Nonetheless, we admit that the scale of some projects relies heavily on continuing levels of sustained demand,” the report said.
The introduction of freehold property laws and wider incentives in many Gulf countries, aimed at attracting foreign human capital, have also had a direct impact on demand for housing, office space and retail offerings. Moody’s cautioned that the still-high element of speculative demand in some regional markets adds to market volatility.
The report also highlighted that even in a more developed market such as Dubai, the government has the ability to influence supply and demand by steering the release of property onto the market and consequently phasing construction developments. Dubai’s three largest master developers – Emaar, Nakheel and the subsidiaries of Dubai Holdings – together make up around 75 per cent of new supply coming to market in Dubai, Moody’s said.
The real estate market makes up a growing portion of the GCC states’ economies, as record crude oil prices fuel GDP growth and a population surge creates more demand for residential, commercial and leisure properties.
The total value of residential, retail and commercial real estate projects in the Gulf – excluding the UAE – exceeds $600 billion (Dh2.2 trillion), according to Moody’s report.
In Dubai alone the value of property projects planned or underway over the next decade is $230bn, while Abu Dhabi follows suit at around $130bn.
The UAE figures take the total estimated value of real estate projects in the GCC to more than $1trn, with nearly 40 per cent of that concentrated in Dubai and Abu Dhabi. The UAE capital last year released a new master plan aimed at creating a framework for development through to 2030. The plan projects three million residents in the city by that time.

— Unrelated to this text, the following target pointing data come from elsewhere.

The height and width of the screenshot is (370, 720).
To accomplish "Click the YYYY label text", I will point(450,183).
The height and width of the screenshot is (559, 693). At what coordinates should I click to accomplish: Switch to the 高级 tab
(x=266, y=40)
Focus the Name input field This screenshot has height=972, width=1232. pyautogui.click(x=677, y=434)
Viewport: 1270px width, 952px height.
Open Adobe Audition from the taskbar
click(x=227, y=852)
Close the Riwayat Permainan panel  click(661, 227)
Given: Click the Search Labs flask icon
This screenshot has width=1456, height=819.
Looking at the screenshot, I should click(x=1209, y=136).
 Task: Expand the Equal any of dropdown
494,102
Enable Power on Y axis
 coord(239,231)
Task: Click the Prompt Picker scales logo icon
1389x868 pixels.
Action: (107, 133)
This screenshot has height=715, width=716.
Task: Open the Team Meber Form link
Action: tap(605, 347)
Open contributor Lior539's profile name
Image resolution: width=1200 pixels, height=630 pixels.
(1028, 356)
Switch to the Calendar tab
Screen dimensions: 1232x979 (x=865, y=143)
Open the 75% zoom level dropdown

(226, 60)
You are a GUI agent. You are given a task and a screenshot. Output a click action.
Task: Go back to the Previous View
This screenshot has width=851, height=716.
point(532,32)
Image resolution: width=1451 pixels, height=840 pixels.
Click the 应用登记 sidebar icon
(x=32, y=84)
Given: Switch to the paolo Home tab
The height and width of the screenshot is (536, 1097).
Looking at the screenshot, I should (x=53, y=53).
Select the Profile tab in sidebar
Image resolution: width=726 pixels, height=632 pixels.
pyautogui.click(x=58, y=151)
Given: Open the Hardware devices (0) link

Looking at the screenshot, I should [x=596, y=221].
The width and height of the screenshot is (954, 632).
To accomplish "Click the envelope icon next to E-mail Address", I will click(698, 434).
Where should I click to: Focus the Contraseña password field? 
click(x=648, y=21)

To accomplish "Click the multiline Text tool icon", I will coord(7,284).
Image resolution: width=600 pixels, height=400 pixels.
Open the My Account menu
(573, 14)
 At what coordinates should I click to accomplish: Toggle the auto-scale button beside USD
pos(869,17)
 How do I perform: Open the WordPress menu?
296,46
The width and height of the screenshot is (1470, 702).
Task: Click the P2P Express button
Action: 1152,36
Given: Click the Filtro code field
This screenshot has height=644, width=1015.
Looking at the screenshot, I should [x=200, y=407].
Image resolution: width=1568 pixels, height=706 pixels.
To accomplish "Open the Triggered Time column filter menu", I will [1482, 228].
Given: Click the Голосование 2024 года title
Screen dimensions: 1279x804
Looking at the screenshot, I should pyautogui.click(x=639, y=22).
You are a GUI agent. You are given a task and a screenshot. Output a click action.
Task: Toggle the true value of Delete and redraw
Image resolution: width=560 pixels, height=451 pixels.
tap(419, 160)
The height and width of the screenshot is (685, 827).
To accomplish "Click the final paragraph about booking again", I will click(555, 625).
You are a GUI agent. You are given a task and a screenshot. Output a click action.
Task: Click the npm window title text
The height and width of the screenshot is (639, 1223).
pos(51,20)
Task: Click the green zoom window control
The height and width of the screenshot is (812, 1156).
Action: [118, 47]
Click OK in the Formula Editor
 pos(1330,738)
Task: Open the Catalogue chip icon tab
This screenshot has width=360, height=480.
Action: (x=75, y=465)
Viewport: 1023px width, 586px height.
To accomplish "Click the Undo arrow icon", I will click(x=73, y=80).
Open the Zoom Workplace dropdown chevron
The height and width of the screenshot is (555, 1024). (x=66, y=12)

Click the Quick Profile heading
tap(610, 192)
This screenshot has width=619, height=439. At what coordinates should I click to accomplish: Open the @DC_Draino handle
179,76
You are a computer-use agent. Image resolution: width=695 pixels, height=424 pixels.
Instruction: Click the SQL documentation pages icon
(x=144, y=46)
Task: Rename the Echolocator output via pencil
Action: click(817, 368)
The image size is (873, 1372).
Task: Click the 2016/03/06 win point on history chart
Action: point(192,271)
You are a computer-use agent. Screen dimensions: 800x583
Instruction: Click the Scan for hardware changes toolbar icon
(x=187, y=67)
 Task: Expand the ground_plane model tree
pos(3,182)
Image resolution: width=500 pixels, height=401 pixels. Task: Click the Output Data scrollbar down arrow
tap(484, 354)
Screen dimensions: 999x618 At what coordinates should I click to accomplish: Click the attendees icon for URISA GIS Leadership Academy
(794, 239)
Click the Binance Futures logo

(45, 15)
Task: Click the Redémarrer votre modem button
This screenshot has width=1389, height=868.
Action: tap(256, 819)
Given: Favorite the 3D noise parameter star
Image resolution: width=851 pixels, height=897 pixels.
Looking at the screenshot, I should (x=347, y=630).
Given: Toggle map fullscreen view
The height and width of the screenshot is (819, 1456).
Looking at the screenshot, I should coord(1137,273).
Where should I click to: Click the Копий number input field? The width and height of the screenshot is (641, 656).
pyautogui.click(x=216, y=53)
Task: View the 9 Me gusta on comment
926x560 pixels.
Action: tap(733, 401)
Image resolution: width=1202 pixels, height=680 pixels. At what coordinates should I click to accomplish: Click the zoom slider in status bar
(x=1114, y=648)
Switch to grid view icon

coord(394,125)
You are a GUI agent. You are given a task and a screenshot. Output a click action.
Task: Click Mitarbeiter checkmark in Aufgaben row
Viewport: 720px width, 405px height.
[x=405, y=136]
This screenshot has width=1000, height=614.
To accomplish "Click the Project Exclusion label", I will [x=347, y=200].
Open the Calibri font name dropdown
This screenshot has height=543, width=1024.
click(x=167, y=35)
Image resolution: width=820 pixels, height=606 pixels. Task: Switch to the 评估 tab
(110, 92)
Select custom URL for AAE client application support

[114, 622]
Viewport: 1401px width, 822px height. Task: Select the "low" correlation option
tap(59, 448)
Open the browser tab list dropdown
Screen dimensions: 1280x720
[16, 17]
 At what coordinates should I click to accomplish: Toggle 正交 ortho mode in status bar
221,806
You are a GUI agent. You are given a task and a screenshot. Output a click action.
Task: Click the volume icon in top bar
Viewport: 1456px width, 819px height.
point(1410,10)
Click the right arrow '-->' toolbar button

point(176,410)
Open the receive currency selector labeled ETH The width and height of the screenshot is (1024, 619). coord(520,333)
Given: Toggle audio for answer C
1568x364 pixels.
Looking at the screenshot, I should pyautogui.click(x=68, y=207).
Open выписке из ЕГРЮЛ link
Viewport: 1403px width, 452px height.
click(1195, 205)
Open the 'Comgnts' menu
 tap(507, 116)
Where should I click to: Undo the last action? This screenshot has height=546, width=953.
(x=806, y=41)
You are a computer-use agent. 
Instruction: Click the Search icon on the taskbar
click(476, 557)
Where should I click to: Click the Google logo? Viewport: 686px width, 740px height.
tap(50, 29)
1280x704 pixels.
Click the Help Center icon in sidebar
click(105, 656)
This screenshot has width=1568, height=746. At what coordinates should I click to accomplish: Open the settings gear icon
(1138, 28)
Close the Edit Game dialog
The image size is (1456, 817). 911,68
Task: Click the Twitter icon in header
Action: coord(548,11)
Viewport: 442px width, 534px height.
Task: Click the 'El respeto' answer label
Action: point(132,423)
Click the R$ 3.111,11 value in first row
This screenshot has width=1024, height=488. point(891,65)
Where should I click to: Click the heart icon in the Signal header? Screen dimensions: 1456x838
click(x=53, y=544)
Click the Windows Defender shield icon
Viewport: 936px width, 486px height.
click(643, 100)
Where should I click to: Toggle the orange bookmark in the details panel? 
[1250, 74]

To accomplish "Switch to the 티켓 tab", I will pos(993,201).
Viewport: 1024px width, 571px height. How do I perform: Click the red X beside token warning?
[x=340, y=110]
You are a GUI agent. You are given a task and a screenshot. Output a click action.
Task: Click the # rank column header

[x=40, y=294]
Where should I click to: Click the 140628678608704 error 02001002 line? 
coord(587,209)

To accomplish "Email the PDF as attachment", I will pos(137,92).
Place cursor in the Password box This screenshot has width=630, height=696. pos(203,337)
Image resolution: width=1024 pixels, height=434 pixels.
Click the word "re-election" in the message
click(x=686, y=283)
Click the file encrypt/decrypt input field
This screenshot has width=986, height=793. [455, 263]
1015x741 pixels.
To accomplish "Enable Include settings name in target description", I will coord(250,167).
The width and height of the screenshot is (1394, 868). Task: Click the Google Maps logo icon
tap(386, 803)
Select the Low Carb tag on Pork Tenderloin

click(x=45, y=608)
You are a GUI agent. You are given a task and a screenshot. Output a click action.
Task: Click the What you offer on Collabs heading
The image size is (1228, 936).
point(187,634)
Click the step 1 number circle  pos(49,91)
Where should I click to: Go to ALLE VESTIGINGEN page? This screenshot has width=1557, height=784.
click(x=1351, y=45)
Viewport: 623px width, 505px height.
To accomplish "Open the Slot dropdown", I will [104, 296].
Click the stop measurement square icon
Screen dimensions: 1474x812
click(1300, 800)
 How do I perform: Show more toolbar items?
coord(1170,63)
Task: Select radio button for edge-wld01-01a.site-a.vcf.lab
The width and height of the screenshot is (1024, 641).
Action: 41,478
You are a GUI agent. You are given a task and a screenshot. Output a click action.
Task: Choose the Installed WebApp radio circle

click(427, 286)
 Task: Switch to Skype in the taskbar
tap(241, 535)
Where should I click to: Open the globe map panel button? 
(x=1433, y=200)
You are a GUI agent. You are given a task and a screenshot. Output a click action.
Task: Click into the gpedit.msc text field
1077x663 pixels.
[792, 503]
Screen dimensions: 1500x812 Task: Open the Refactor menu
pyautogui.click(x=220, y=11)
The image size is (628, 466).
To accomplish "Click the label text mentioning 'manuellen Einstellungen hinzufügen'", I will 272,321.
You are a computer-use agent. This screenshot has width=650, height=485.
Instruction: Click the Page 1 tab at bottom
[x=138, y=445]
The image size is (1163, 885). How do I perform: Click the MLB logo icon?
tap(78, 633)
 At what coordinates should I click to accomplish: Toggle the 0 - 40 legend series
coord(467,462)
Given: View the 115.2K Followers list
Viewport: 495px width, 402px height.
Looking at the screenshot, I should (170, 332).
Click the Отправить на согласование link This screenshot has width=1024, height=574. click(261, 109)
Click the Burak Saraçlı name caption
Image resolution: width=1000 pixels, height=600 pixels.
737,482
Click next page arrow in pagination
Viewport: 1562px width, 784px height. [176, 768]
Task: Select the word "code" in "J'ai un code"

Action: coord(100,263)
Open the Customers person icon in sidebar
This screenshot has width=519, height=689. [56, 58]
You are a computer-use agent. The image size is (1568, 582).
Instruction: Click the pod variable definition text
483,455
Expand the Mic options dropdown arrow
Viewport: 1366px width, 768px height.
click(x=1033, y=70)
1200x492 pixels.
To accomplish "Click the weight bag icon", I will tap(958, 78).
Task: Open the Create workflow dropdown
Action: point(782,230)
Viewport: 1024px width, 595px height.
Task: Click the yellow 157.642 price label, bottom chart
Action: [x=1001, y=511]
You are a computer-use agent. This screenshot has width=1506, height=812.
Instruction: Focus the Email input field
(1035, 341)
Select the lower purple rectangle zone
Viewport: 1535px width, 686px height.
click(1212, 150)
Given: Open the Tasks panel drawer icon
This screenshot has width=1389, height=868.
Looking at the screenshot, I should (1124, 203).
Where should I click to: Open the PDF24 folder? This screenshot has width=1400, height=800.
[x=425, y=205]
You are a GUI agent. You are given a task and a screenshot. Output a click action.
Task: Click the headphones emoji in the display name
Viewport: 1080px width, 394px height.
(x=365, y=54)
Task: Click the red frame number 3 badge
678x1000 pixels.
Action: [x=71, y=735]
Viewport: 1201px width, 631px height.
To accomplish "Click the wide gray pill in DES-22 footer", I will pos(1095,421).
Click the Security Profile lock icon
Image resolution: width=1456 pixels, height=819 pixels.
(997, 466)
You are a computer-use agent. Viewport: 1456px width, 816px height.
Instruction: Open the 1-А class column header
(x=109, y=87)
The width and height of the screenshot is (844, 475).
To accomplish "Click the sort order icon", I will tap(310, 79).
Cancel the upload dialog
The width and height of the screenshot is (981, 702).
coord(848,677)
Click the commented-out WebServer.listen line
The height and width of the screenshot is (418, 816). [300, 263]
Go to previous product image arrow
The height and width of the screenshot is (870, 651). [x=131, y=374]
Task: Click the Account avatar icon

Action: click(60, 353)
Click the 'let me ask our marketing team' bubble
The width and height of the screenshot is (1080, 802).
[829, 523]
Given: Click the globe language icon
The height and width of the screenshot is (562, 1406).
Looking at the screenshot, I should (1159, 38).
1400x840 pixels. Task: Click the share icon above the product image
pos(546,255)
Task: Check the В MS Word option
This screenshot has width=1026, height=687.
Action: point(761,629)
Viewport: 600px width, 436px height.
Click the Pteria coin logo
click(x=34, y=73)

In its outlook for Abu Dhabi, Moody’s said the recent market liberalisation and freehold properties for foreign investment should boost the market. Strong growth, expatriate influx and a co-ordinated government tourism and diversification policies are also expected to build up the capital’s real estate market, which remains heavily under-supplied.
Meanwhile, Dubai is at risk of an over-supply of apartment units. The ratings agency said apartment units are likely to close the supply gap in the emirate by 2009 or 2010, leading to softening, with a risk of over-supply in some areas. However, villas and office spaces are expected to remain in tight supply, with high demand also expected in the free zones.
Dubai will see a gradual decline in speculative investment and a trend towards owner-occupancy, although speculation is still expected to be significant. While the emirate is leading the way on regulation and legal framework, it is expected to continue its ongoing reliance on the expat market.
Outside the UAE, Qatar – the world’s richest economy by per capita GDP – remains heavily undersupplied, and also faces a huge influx of foreigners from the hydrocarbon sectors and the growing financial sectors.
Saudi Arabia is expected to be one of the most favourable markets, said Moody’s. The Kingdom continues to be driven by demographic factors and severe under-supply, given its huge population growth.
In other parts of the GCC, Oman is expected to continue focusing heavily on sustainable tourism. Kuwait and Bahrain are developing at a slower pace, though both have large long-term ambitions, Moody’s said, adding that pressures are less sustained due to lower expat influx in these countries.